What is being asked:
Look for the line containing "beauty advice (53, 1880)" in the entries below, then print that line and all that follow it exactly.
Data provided Block Start
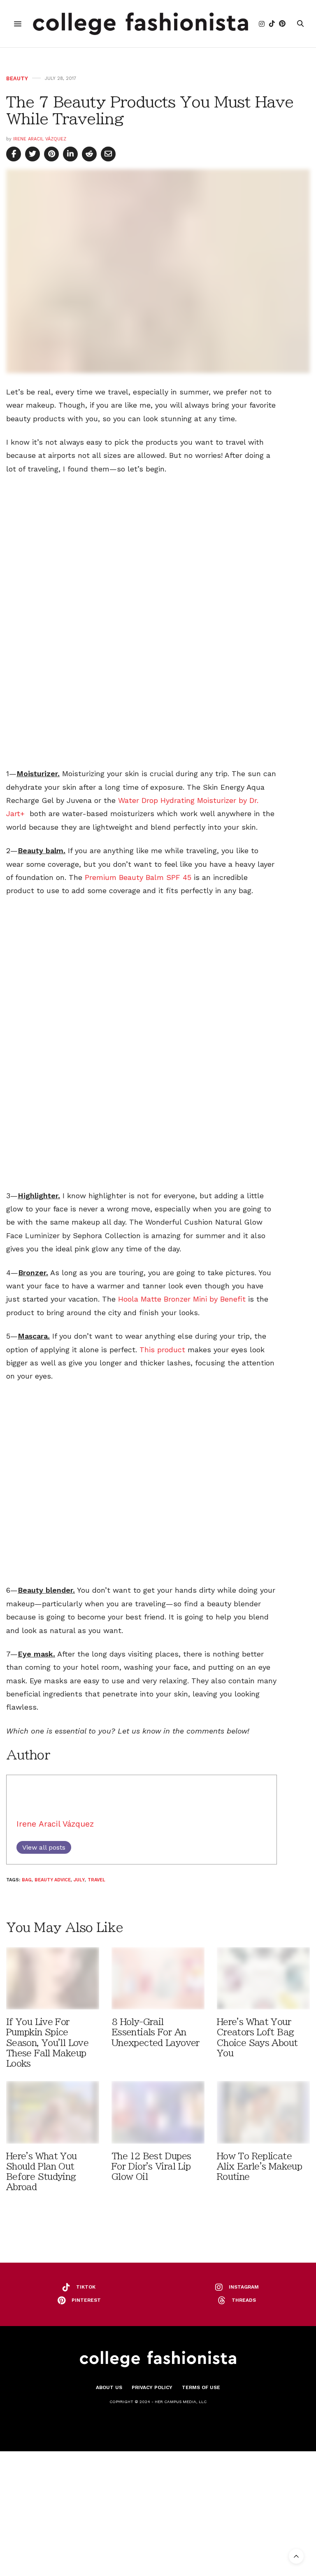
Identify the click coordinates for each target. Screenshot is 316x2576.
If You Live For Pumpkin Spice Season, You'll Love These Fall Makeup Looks (47, 2043)
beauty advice (53, 1880)
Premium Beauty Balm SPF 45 (138, 877)
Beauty (17, 78)
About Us (109, 2387)
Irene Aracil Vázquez (39, 139)
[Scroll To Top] (296, 2556)
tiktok (85, 2287)
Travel (96, 1880)
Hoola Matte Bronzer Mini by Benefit (183, 1299)
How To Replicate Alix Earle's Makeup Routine (259, 2166)
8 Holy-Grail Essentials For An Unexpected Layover (156, 2032)
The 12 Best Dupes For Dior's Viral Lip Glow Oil (151, 2166)
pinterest (86, 2300)
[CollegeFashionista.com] (140, 23)
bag (27, 1880)
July (79, 1880)
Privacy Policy (152, 2387)
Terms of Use (201, 2387)
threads (244, 2300)
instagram (244, 2287)
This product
Data provided Block End
Output for this task:
beauty advice (53, 1880)
Premium Beauty Balm SPF 45 (138, 877)
Beauty (17, 78)
About Us (109, 2387)
Irene Aracil Vázquez (39, 139)
[Scroll To Top] (296, 2556)
tiktok (85, 2287)
Travel (96, 1880)
Hoola Matte Bronzer Mini by Benefit (183, 1299)
How To Replicate Alix Earle's Makeup Routine (259, 2166)
8 Holy-Grail Essentials For An Unexpected Layover (156, 2032)
The 12 Best Dupes For Dior's Viral Lip Glow Oil (151, 2166)
pinterest (86, 2300)
[CollegeFashionista.com] (140, 23)
bag (27, 1880)
July (79, 1880)
Privacy Policy (152, 2387)
Terms of Use (201, 2387)
threads (244, 2300)
instagram (244, 2287)
This product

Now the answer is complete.